### Consegna
Rispondi in base al brano su Alberto Marvelli:
(a) In che anno la famiglia Marvelli si stabilisce definitivamente a Rimini?
(b) Quali sono le tre dimensioni care a don Bosco che Alberto impara a vivere all'oratorio?
(c) In che cosa Alberto vede la radice della gioia?

### Brano scelto

##############################

Home Cultura ALLEGRIA, STUDIO, PIETÀ: ALBERTO, IL SALESIANO

ALLEGRIA, STUDIO, PIETÀ: ALBERTO, IL SALESIANO

La formazione di Marvelli tra oratorio salesiano e Azione cattolica (1)

Quando la famiglia Marvelli nel 1930 si stabilisce definitivamente a Rimini, i ragazzi iniziano a frequentare l’oratorio salesiano della parrocchia di Santa Maria Ausiliatrice. In anni in cui l’educazione, a cominciare dai ballila, aveva come obiettivi credere obbedire, combattere, all’oratorio Alberto impara invece a vivere le tre dimensioni care a don Bosco: l’allegria, lo studio, la pietà, che saranno la sua guida specialmente quando diventerà a sua volta educatore.

La gioia sarà sempre un tratto caratteristico della personalità di Alberto: egli ne vede la radice nella energia che è propria della giovinezza, che è – o almeno dovrebbe essere – per definizione età in espansione gioiosa e libera. E nello stesso tempo la gioia è per lui, come per don Bosco, il risultato di una valutazione cristiana della vita, poiché dalla buona novella non può non scaturire un ottimismo fiducioso e positivo.

##############################

### Blocco dati
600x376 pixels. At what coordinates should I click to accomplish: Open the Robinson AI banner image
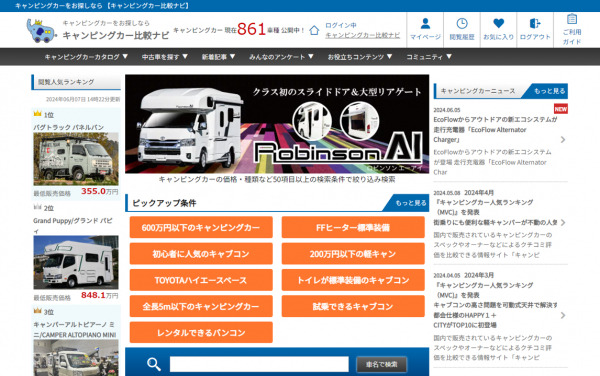point(277,124)
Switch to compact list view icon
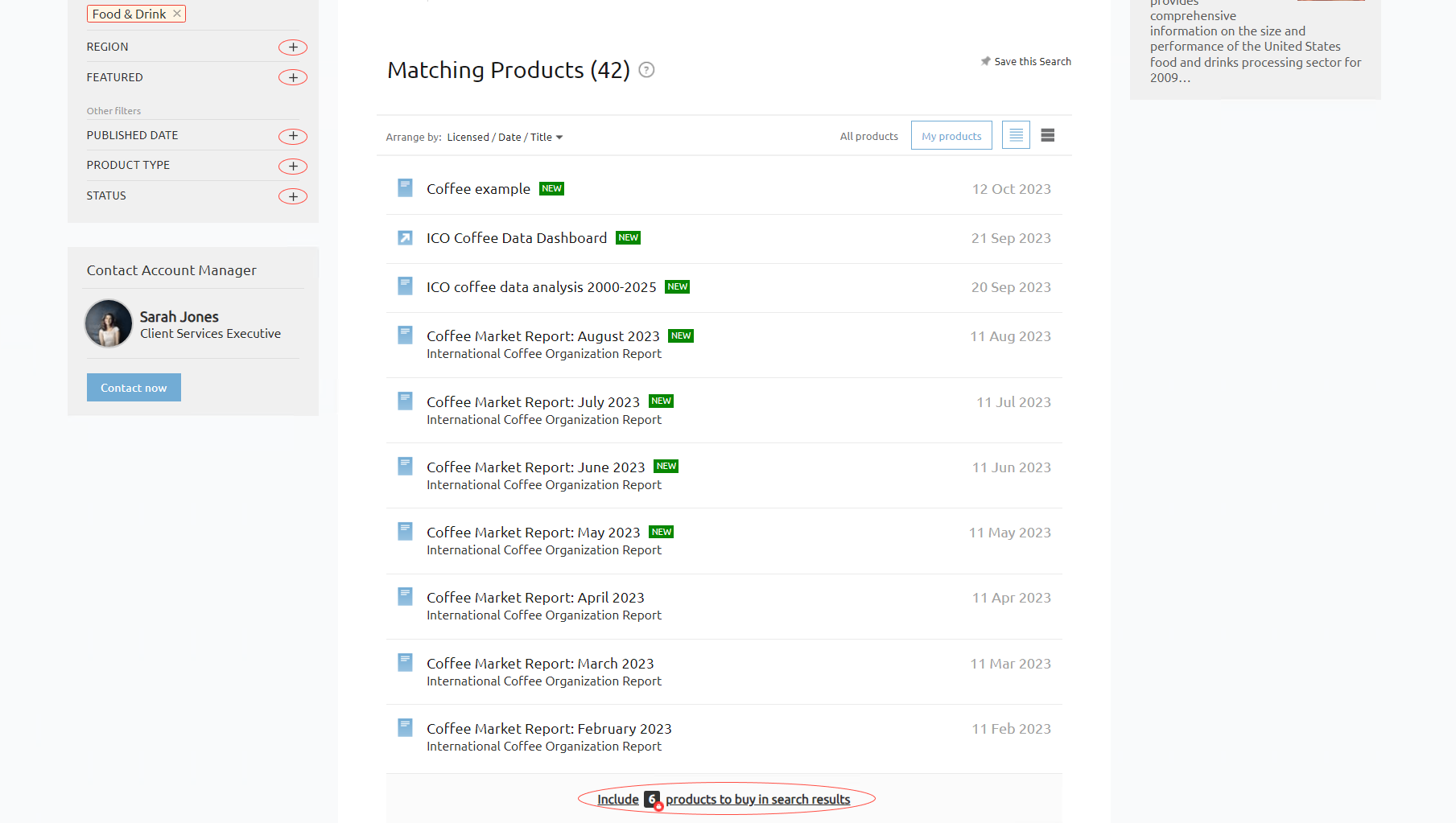1456x823 pixels. point(1016,136)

##############################

### Soluzione
(a) Nel 1930.
(b) L'allegria, lo studio e la pietà.
(c) Nell'energia che è propria della giovinezza.